Lists:	pgsql-hackers

On 01/03/2015 02:43 AM, Peter Geoghegan wrote:
> On Thu, Jan 1, 2015 at 11:17 PM, Peter Geoghegan <pg(at)heroku(dot)com> wrote:
>> I've been working on fixing the bugs that Jeff Janes found [1] with
>> approach #2 to value locking [2]. Approach #1 was unaffected.
>
> Unfortunately, exclusion constraints (which only value locking
> approach #2 has support for, for the IGNORE variant) are broken, even
> with my fix for the largely unrelated issues also described in my
> opening mail. I now believe that it is inherently impossible to
> support exclusion constraints with INSERT ... ON CONFLICT IGNORE, if
> we are insistent that there cannot be livelocks, unprincipled
> deadlocks or spurious exclusion violations....and I think you all know
> how I feel about those :-) . I think that we should drop support for
> exclusion constraints, regardless of whatever else happens with value
> locking.
>
> Previously, my mental model of approach #2 was that it more or less
> handled B-Trees and exclusion constraint related indexes equivalently.
> This is untrue, though.
>
> Today, in general, exclusion constraints more or less work by
> physically inserting a heap tuple and index tuple relating to the
> exclusion constraint (typically this is with a GiST index). There
> could well be a conflict due to a concurrent insertion, or even due to
> the fact that there was a conflicting tuple all along. The
> implementation tries to find a conclusively committed conflicting
> tuple. If it does not find such a tuple, it knows that its own already
> physically inserted tuple is enough of a reason for others to have to
> worry about it, and so it may proceed and commit the xact -- once it
> does a whole index scan with only its own tuple found (and not any
> overlapping tuple from an unfinished xact), it's clear that it can
> proceed.
>
> Exclusion constraints are made to do a pre-check by approach #2 to
> value locking, to do an IGNORE, but that isn't really significant
> here. The reason that #2 is broken for exclusion constraints but not
> for unique indexes is that unique index insertion reports a conflict
> in the process of inserting.
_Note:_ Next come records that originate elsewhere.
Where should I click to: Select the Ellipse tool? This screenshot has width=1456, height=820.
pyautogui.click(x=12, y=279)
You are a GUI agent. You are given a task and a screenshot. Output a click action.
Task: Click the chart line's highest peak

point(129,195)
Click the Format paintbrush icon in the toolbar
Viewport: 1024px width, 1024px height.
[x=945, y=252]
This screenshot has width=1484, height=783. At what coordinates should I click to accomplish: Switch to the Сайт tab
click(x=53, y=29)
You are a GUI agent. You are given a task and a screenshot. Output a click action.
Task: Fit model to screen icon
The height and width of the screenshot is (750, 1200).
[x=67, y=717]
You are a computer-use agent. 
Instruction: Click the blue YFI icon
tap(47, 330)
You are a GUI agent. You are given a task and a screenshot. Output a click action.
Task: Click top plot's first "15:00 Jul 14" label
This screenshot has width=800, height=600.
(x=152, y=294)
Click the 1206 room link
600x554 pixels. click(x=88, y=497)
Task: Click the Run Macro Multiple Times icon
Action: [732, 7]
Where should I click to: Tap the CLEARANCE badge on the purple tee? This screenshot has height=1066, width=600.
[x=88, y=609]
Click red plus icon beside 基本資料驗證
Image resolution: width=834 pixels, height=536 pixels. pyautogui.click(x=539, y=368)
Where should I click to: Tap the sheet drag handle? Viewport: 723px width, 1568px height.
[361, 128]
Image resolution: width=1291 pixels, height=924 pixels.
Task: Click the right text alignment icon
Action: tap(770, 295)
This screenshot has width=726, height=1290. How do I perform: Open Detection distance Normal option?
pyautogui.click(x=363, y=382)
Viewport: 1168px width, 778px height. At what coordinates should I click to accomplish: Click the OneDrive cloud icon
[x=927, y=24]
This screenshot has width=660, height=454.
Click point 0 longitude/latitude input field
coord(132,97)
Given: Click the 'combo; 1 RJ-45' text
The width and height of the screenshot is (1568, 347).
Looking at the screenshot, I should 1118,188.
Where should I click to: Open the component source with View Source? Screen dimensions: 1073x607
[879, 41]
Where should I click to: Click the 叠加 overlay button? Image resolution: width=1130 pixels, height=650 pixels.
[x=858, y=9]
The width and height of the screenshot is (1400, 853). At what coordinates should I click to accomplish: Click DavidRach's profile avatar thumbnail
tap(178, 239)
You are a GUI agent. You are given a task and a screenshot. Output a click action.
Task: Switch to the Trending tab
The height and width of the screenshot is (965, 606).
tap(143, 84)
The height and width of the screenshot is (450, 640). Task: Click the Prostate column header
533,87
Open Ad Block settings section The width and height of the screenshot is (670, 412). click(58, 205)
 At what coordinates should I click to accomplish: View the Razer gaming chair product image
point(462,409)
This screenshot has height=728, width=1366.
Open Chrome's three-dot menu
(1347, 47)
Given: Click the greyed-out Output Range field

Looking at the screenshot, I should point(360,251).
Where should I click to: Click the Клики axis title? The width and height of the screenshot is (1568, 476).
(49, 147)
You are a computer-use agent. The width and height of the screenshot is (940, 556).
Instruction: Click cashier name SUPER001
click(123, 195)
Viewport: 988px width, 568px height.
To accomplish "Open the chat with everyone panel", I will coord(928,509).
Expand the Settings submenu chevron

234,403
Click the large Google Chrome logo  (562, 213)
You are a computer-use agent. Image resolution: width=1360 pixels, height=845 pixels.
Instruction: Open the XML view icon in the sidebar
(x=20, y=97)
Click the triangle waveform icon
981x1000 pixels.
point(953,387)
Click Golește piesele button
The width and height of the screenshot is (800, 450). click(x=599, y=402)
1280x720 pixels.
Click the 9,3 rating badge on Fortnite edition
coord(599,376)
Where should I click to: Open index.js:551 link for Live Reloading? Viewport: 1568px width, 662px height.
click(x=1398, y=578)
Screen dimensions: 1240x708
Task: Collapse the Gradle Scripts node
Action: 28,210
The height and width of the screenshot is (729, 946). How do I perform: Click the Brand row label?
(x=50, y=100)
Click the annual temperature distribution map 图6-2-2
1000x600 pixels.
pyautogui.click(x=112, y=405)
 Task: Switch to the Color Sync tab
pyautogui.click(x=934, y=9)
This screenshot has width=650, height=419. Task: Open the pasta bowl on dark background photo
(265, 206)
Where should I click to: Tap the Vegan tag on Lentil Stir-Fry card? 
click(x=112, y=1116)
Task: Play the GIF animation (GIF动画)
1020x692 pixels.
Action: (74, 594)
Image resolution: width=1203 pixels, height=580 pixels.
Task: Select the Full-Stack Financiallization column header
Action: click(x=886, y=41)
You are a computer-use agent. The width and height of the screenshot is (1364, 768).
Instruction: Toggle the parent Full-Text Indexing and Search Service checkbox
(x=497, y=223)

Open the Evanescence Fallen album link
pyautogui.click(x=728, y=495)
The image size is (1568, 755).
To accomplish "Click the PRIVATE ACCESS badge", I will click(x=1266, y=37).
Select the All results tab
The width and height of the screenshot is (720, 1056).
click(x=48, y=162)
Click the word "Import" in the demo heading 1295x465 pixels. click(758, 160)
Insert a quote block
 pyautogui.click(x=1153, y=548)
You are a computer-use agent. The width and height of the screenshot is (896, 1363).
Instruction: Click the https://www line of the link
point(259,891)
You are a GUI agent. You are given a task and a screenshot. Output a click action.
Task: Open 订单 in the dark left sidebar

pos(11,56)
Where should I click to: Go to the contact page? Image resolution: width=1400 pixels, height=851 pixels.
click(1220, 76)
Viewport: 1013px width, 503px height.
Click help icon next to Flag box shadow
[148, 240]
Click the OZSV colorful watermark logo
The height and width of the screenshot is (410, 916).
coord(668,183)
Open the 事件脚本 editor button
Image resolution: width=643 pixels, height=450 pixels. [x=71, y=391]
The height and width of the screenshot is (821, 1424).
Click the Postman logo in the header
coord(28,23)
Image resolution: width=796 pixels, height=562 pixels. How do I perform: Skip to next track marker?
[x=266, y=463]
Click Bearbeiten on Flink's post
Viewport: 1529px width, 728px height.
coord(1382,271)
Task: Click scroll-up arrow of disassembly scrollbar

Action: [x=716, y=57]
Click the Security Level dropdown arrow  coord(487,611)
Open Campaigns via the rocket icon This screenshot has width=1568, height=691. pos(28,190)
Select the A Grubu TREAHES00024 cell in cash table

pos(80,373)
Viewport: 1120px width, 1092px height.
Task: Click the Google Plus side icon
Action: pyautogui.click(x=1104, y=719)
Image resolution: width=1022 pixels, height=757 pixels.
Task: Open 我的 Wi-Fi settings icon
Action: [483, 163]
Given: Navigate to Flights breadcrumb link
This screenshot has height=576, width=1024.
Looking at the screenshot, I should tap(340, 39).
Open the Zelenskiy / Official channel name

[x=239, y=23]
In contrast, unique constraints insert
> optimistically, and re-check. What's the difference? Well, even though
> (since the implementation passes UNIQUE_CHECK_PARTIAL for unique index
> insertion) we still insert when there is a conflict, there is an
> important distinction: Value locking. That is to say, even though we
> still insert, we also still use buffer locks as value locks in the
> usual way that unique indexes do (we hold an exclusion buffer lock on
> the first B-Tree leaf page the value could be on, as always). We still
> decide that there is no conflict when the is an exclusion buffer lock,
> which is a sufficient choke point to make that determination
> conclusive. This implies that even with many concurrent insertions
> into a newly created table, there will definitely be one inserter that
> conclusively does *not* have a conflict, while the others might
> (depends on the status of the guy who conclusively had *no* conflict,
> or his line of successor xacts that may or may not themselves commit).
>
> In a private e-mail to Heikki, I pointed out that he was mistaken when
> he said that there is a pre-existing problem with exclusion
> constraints: it is not possible for concurrent inserters to both
> spuriously get exclusion violations when only one needs to. Heikki
> accepted this. However, I now realize that Heikki was closer to being
> right about it than I was; you can't get spurious exclusion
> violations, but you can get something that's about the same, which is
> a deadlock. That usually doesn't matter that much, because people
> usually don't worry about the issue with exclusion constraints. But in
> a world where they support INSERT ... ON CONFLICT IGNORE, that isn't
> acceptable, IMV.
>
> I have a test case:
> https://github.com/petergeoghegan/upsert/blob/master/exclusion.sh
>
> I see both spurious exclusion violations, and unprincipled deadlocks
> with this simple IGNORE-based testcase, that uses a GiST + btree_gist
> exclusion constraint. I didn't see livelocks, which would have been
> really bad, because a mutual need to wait on each other's xact causes
> a deadlock, and the deadlock detector detects those. I think that the
> spurious exclusion violations are merely an artifact of the
> implementation, as opposed to an inherent problem with exclusion
> constraints (in other words, I don't withdraw my remarks from the last
> paragraph - only (arguably) unprincipled deadlocks occur with ordinary
> exclusion constraint enforcement with lots of concurrency).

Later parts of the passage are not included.